The 2UW Theatre while it was still operating. Date: Unknown

Before The Easybeats began work on their first single, Ted had the band run through the current repertoire of material. This was in the hope that an original song would be the first single (to which J. Albert & Son Publishing would have the rights). A make shift recording studio was set up in the 2UW theatre space with the control room being the old ticket booth. According to music historian Glenn A. Baker, The Easybeats recorded approximately 40 songs for these demos. Of these demos – only five of these songs have been released to the public on the Raven Records E.P. Mean Old Lovin’, while others have appeared on the bootleg album Steady On. It has also been said that their first single “For My Woman” was recorded during these sessions at the 2UW Theatre. However the rough quality of the demos recordings on the E.P. and Steady On are at odds with the much superior audio quality of “For My Woman” and its B-Side “Say That You’re Mine”.

Songwriting Demos

During the band’s Australian Years, Stevie Wright and George Young would continually write new material for both themselves and other Australian artists. These would commonly be written and recorded either at the Young family home’s living room piano or during rehearsals at 2UW theatre with the band.

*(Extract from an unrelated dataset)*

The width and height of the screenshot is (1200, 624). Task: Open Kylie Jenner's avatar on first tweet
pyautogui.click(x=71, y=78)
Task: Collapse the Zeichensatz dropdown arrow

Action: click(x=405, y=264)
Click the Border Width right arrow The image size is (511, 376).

But in one case; a song written for singer Johnny Young, “Step Back”, was written and demoed in the band’s hotel room.  This came about after an appearance The Easybeats made on  TVW-7 Perth’s teen music show ‘Club Seventeen’, which was hosted by Johnny Young.  Johnny plucked up the courage to ask George if he could have a song written for him. Young told Johnny that he’d been working on a song but the lyrics were still incomplete. He told Johnny to come around the hotel room the next day when he might have something for him.

Martin Clarke, head of Clarion Records: “Johnny came down to the studio in a mad rush, a million miles an hour saying “The Easybeats are here and they are going to write a song for us!”. They were staying in the hotel at the other end of Hay Street. So I gave him a tape machine to record the song in their hotel room”.

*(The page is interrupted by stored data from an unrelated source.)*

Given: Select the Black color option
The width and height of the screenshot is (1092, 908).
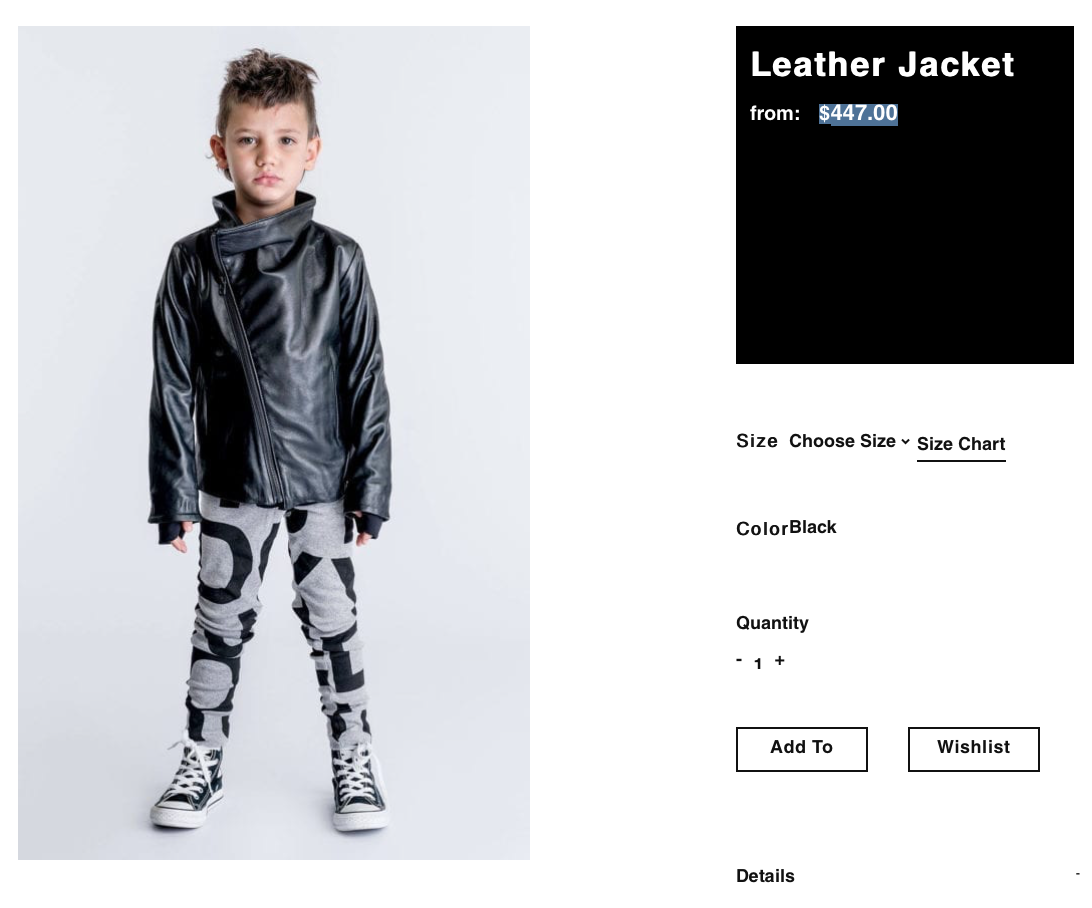Looking at the screenshot, I should point(812,527).

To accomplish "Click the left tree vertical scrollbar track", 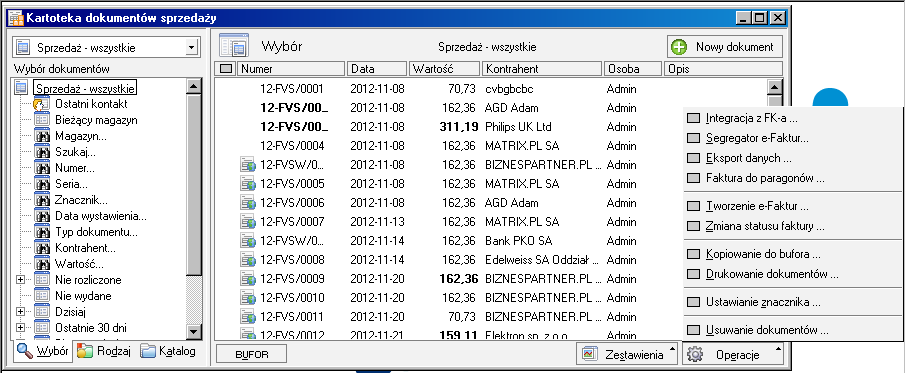I will tap(195, 303).
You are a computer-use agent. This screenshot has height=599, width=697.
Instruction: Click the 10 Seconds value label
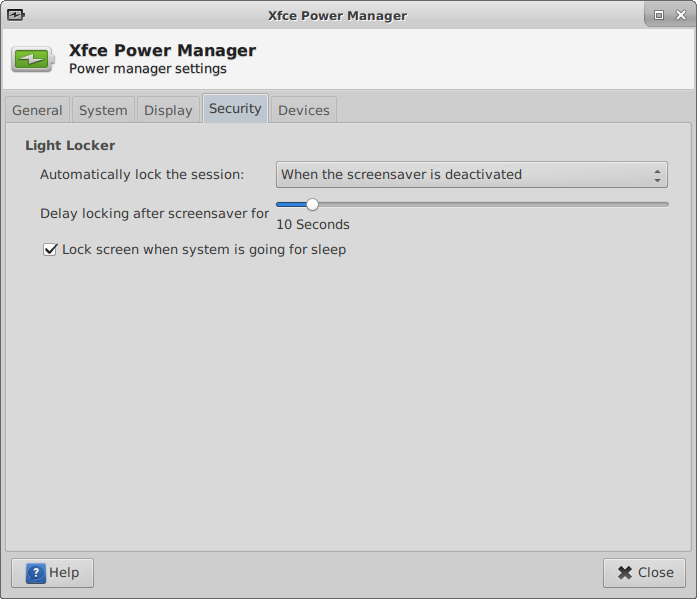tap(313, 225)
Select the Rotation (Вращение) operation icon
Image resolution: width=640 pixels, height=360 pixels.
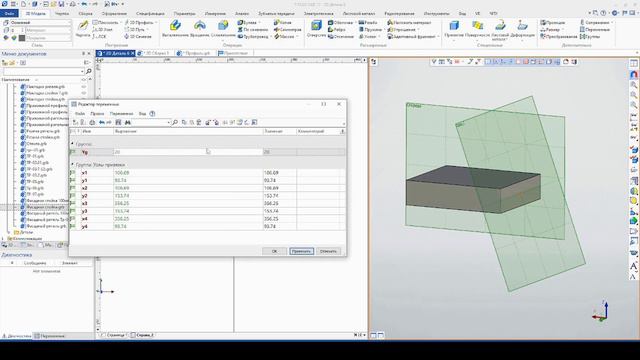[200, 25]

An over-enthusiastic Johnny knocked on the hotel room door at 7am the next morning. The door opened to reveal half a dozen naked girls. Clearly no further work on the song had occurred on the song, but a drowsy Stevie went off to his favourite room for writing lyrics. A short time later he came out of the toilet with verses to ‘Step Back’ written on a notepad, after which he went back to bed.

That original demo recorded in the hotel room with George, Stevie, Harry and Johnny survived and was released in 2003 on the UK compilation The Clarion Call.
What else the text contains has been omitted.